Rules and nuances of creating a structure

The main elements of the system are specially designed drainage pipes. They are made of plastic, and their maximum diameter is one hundred millimeters. If your budget does not allow them to be purchased, then ordinary sewer pipes can be used as their replacement. It is only necessary to select pipes of the required diameter, making holes in them.

It is necessary to take into account the dimensions of the gravel in which the part will be laid. Its diameter should be larger than that of the holes made.

According to the experience of many people, the drainage system around the house can be done independently. To perform this procedure, you must follow the following rules and nuances:

  • The pipe must be covered with gravel for 30 centimeters. In order to prevent the system from becoming clogged, elements are used that are wrapped in filtration material. Or, instead, geotextiles are laid.
  • If deep drainage will be located under the road where cars move, then pipes made of metal should be used for the structure, which are connected by couplings to other elements.
  • In order to freely clean and maintain the building during operation, manholes are installed at key points, as well as every ten meters.

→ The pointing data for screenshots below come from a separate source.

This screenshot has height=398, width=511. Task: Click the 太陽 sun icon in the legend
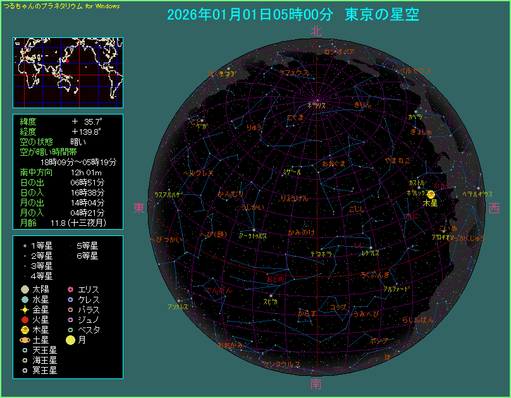pyautogui.click(x=25, y=289)
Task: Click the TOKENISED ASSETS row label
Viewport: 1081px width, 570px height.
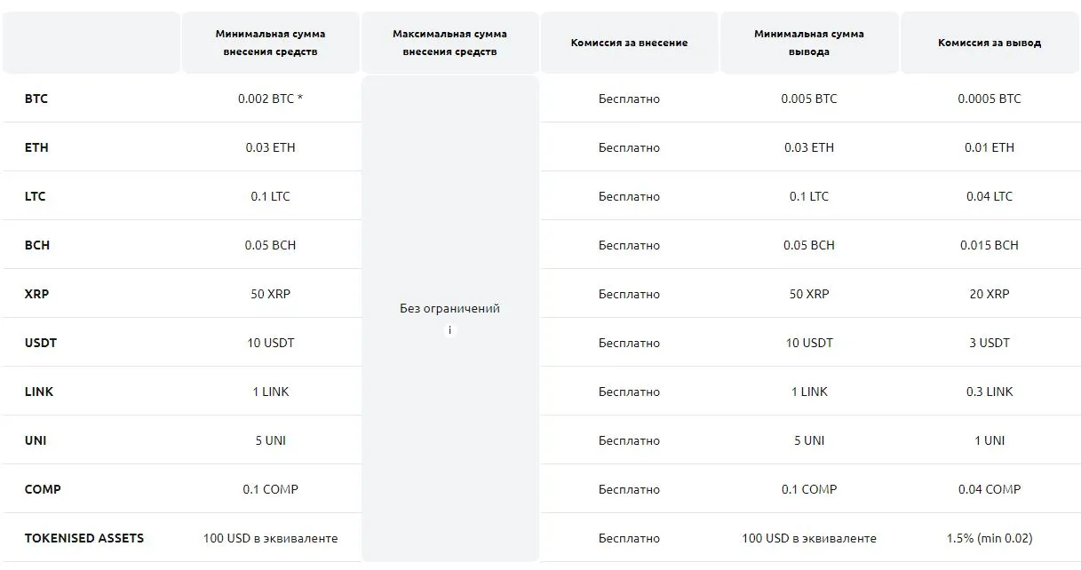Action: [x=84, y=538]
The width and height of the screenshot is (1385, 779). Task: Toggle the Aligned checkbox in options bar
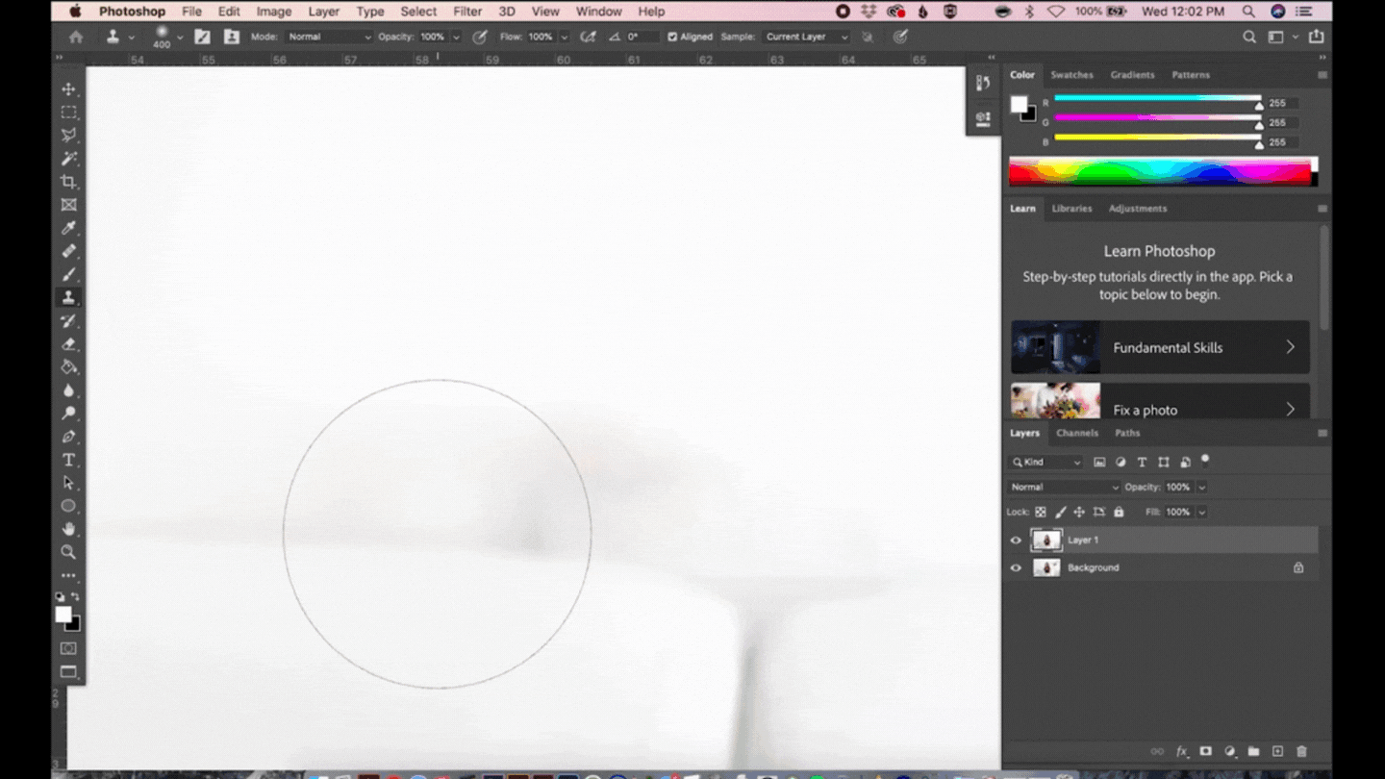(670, 37)

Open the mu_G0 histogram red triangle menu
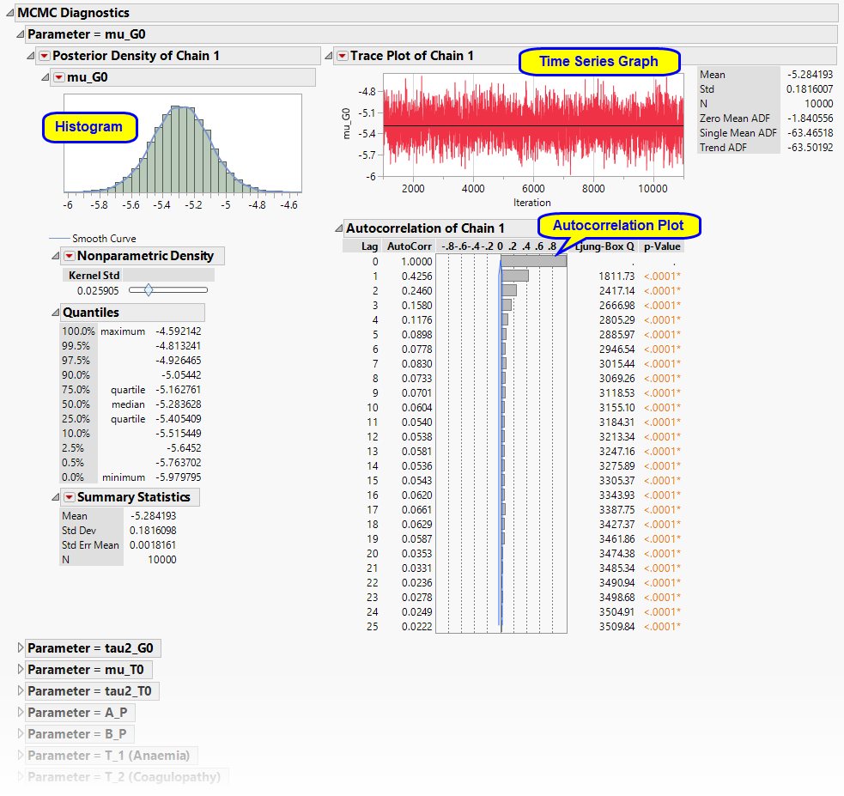[58, 77]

Step-by-step instructions for installing drains

Even at the design stage of the site, it is necessary to consider the drainage system. Such a plan will help determine the exact location of perforated pipes, as well as calculate the right materials and components. Consider a step-by-step instruction:

  • We carry out marking on the site according to the prepared plan. A drainage scheme around the house should be prepared. It is necessary to identify the highest and lowest point of the earth's surface. This must be known to cover the entire area.
  • Next, you need to dig ditches of the required depth. The width of the ditch should be such that perforated or sewer pipes and large gravel can fit into it.
  • Then you need to organize the slope of the structure. Take measurements of the height differences, after which you should set the poles at the required points. At the bottom of the ditch, you need to carefully pour sand until the necessary slope is formed.
  • The bottom of the ditch must be compacted. After that, it is necessary to fill in the crushed stone by ten centimeters, then the alignment is carried out again. Further, the bottom of the trench must be lined with geotextile, from the top of which a layer of gravel must be laid. You have to control the bias. Next, prepare the recess small size to lay perforated pipes.
  • Perforated elements are laid on the prepared area, after which they should be tightly connected. Do not forget to check the selected slope of the pipeline. The check is carried out using a rope that is stretched along the moat.
  • Then produced installation of manholes.
  • If no filtration material is attached to the pipes, they must be wrapped with geotextile., and fastening is carried out using a polypropylene tape.
  • The structure is backfilled with coarse gravel. The width of this layer should be 20 centimeters.
  • Pipes must be brought to the manhole. From it, water will flow into the ditches.
  • The filtration layer must be wrapped with geotextile. In this case, you need to make a small overlap.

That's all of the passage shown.